Both men are from upper-middle-class families, but Cameron has stronger links to the British aristocracy. Johnson has spent his life pretending he’s rather more upper class than he really is, calculating, perhaps, that the British public love a toff, especially if he’s unthreatening, dishevelled and bumbling. Cameron, in contrast, tried to play down his privileged background. He hates any suggestion of being “posh”. He never forgave me when, during an interview during the 2005 leadership contest, I asked him, “Who’s your nearest male relative who didn’t go to Eton?” “Ah,” he said with a moment of hesitation and look of panic, “Well, there’s a cousin of mine. I think he went to Marlborough.” He was kicking himself afterwards. “I should have known you’d ask something like that.”
Both men entered the Commons together in 2001, for Oxfordshire seats where previous MPs – Douglas Hurd and Michael Heseltine – had been prominent pro- Europeans. But both had earned reputations as Eurosceptics – Cameron as an adviser to Norman Lamont on Black Wednesday and later to Michael Howard. Johnson achieved fame as Brussels correspondent of The Daily Telegraph with a stream of articles highly critical of the EU.
Johnson was among the first to back Cameron for Conservative leader in 2005, but once he was installed as Mayor of London three years later, the two men would become rivals for Tory affections. Every autumn at party conference Johnson would turn up, met at the station by a media scrum who’d been advised of the precise time of his train. Then for 24 hours all the talk was of how loyal or disloyal he’d been to Cameron in his two big speeches.
Some see Johnson’s declaration in favour of Brexit as another calculated move, albeit a huge gamble – one that almost matches Cameron’s big risk in holding the referendum in the first place.
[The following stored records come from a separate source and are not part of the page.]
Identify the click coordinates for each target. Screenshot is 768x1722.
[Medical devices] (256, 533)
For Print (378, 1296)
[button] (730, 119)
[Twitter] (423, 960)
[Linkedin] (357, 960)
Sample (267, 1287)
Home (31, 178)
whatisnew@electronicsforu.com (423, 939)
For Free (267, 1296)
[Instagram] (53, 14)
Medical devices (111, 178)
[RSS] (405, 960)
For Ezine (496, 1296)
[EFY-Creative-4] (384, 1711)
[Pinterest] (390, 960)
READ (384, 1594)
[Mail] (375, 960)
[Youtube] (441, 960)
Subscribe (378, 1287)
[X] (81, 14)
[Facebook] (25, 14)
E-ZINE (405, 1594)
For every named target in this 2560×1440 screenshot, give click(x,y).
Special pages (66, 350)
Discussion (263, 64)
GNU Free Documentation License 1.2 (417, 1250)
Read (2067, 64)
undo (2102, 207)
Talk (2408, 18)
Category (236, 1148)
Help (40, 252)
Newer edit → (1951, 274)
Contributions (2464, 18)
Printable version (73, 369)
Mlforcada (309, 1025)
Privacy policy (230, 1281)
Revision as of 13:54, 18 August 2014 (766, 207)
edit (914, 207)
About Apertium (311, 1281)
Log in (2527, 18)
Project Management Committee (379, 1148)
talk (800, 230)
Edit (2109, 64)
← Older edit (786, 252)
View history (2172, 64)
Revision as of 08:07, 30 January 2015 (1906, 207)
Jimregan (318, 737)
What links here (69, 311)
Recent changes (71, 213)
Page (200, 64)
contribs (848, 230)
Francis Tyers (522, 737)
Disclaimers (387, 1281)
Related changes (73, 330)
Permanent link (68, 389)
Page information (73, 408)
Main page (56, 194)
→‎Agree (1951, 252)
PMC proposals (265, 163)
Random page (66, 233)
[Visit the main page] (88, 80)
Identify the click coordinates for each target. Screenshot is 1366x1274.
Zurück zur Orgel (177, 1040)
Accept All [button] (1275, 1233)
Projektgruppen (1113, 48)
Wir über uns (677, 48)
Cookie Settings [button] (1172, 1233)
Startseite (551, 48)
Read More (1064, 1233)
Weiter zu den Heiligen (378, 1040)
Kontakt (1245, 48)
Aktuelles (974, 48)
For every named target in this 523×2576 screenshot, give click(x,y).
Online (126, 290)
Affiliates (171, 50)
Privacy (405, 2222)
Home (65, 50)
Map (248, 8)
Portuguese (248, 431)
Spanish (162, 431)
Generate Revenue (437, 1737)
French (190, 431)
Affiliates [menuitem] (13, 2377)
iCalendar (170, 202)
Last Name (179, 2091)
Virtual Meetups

The friends and allies of 2005 are now seemingly adversaries to the death, as Cameron increasingly came to fear Johnson as the only man who could really destroy his leadership.
According to Ken Clarke (whom he backed for leader in 2001), Johnson coming out for Brexit may have been a deliberate ploy both to destabilise Cameron, and to reinforce his position as darling of the grassroots when the PM calls it a day. Some say that could be within weeks if Britain votes to leave. Clarke said last month with surprising candour that Cameron “wouldn’t last 30 seconds if he lost the referendum”. Johnson hasn’t enjoyed a great referendum so far. His comments about Barack Obama’s “part-Kenyan ancestry” were widely considered crass. But the ultimate prize may be within his grasp. He may never get a better chance than this. Could Alexander Boris de Pfeffel Johnson be PM by Christmas?